═══ SOURCE MATERIAL

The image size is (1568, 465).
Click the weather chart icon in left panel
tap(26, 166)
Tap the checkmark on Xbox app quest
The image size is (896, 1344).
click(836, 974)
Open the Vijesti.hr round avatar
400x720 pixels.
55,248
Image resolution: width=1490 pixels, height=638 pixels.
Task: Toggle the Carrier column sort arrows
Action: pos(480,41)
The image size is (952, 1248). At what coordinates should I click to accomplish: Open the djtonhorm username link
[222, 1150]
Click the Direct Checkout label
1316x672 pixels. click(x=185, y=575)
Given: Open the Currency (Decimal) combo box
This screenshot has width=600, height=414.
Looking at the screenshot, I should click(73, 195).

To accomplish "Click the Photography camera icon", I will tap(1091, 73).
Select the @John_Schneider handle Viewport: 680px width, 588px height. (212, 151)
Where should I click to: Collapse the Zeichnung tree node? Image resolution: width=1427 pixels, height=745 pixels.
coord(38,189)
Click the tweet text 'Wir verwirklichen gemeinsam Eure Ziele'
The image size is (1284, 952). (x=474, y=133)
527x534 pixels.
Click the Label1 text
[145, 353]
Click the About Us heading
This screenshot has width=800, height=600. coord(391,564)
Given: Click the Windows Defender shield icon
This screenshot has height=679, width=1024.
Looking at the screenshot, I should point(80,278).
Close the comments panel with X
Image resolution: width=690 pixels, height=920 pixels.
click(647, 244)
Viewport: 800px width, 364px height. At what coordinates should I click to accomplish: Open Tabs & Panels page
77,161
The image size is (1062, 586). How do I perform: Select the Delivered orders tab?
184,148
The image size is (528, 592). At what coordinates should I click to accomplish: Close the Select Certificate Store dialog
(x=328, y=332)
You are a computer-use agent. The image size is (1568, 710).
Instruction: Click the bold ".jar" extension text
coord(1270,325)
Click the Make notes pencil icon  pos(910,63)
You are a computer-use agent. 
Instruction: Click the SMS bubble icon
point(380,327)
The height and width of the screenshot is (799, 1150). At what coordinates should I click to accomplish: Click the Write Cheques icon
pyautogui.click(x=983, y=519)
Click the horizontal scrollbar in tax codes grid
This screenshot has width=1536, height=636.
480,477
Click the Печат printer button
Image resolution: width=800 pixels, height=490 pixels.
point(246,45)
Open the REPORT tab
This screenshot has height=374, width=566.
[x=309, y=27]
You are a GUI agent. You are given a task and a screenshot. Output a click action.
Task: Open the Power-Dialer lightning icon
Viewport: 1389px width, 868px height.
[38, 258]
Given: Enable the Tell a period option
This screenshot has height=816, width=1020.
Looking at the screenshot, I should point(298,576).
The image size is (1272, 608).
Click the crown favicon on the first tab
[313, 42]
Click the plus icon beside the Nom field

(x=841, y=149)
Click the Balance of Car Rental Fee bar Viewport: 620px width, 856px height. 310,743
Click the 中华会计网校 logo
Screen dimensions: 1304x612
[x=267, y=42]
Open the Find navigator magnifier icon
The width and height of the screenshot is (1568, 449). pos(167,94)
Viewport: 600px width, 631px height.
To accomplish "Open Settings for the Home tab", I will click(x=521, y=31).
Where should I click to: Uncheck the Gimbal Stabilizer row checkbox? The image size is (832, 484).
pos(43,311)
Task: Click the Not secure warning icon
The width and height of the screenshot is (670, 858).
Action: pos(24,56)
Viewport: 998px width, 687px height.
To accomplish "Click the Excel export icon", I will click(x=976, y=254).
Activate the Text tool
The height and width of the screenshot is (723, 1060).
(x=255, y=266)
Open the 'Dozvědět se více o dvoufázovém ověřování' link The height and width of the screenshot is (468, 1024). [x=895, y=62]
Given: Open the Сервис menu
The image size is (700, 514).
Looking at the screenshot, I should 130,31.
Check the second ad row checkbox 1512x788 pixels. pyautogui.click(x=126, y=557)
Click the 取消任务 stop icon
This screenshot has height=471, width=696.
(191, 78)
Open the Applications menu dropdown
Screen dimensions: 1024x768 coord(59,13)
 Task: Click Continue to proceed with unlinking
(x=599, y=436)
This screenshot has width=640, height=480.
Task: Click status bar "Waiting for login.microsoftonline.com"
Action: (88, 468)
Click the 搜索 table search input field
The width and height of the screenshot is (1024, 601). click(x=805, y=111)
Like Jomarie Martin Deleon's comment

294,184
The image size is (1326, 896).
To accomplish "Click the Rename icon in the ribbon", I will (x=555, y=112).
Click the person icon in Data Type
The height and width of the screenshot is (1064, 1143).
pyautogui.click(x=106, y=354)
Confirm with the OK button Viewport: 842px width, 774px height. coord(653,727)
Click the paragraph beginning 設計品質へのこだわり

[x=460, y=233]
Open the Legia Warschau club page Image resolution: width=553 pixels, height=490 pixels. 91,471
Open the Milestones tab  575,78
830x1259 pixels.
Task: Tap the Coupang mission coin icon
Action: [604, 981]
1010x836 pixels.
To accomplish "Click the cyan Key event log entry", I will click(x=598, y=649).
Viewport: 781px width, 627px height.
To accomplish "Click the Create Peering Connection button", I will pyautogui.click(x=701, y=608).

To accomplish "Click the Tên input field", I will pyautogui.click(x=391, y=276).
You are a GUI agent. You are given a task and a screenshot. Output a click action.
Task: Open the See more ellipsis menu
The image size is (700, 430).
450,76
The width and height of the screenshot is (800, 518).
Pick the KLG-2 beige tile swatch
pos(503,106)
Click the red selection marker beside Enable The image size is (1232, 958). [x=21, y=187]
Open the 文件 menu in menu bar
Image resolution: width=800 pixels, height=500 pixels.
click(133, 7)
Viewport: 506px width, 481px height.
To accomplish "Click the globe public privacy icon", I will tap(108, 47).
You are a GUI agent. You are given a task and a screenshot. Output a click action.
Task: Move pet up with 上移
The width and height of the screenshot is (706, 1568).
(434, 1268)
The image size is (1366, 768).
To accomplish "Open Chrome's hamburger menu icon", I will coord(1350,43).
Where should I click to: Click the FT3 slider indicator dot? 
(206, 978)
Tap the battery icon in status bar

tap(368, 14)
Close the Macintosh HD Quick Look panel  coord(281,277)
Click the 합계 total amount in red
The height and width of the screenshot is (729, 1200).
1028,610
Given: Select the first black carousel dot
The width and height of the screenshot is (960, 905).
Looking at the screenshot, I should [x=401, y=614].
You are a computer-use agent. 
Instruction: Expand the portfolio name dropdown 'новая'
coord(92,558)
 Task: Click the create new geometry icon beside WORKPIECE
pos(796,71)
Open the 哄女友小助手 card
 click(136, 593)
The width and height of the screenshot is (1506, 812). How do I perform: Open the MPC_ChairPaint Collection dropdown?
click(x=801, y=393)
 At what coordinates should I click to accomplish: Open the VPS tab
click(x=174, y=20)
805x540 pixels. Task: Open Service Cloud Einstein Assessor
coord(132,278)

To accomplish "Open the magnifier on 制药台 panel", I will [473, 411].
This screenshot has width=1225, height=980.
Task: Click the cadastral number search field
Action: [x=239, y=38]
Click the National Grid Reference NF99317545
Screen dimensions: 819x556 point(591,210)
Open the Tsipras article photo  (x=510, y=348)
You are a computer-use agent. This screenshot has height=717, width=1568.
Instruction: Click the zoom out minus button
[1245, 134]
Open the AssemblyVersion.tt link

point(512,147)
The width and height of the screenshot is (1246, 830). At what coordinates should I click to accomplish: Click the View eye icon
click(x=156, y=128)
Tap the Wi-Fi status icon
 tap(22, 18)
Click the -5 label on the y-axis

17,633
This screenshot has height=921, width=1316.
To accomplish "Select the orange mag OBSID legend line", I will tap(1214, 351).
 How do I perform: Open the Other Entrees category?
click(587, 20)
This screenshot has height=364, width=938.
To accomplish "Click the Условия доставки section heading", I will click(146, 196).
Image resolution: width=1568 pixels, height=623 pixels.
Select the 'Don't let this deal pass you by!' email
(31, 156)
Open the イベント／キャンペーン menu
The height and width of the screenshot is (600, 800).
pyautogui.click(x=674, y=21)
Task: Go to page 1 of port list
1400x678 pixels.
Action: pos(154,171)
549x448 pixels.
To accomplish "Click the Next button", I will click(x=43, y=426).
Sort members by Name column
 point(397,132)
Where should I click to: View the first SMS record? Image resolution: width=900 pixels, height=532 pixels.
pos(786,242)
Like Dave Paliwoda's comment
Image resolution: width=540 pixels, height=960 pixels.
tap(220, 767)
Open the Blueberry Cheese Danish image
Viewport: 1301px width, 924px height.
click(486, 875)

══════

From the line holding "Viewport: 1389px width, 868px height." to the line holding "The image size is (1272, 608).", inclusive, restate each line above exactly as written.

Viewport: 1389px width, 868px height.
[38, 258]
Given: Enable the Tell a period option
This screenshot has height=816, width=1020.
Looking at the screenshot, I should point(298,576).
The image size is (1272, 608).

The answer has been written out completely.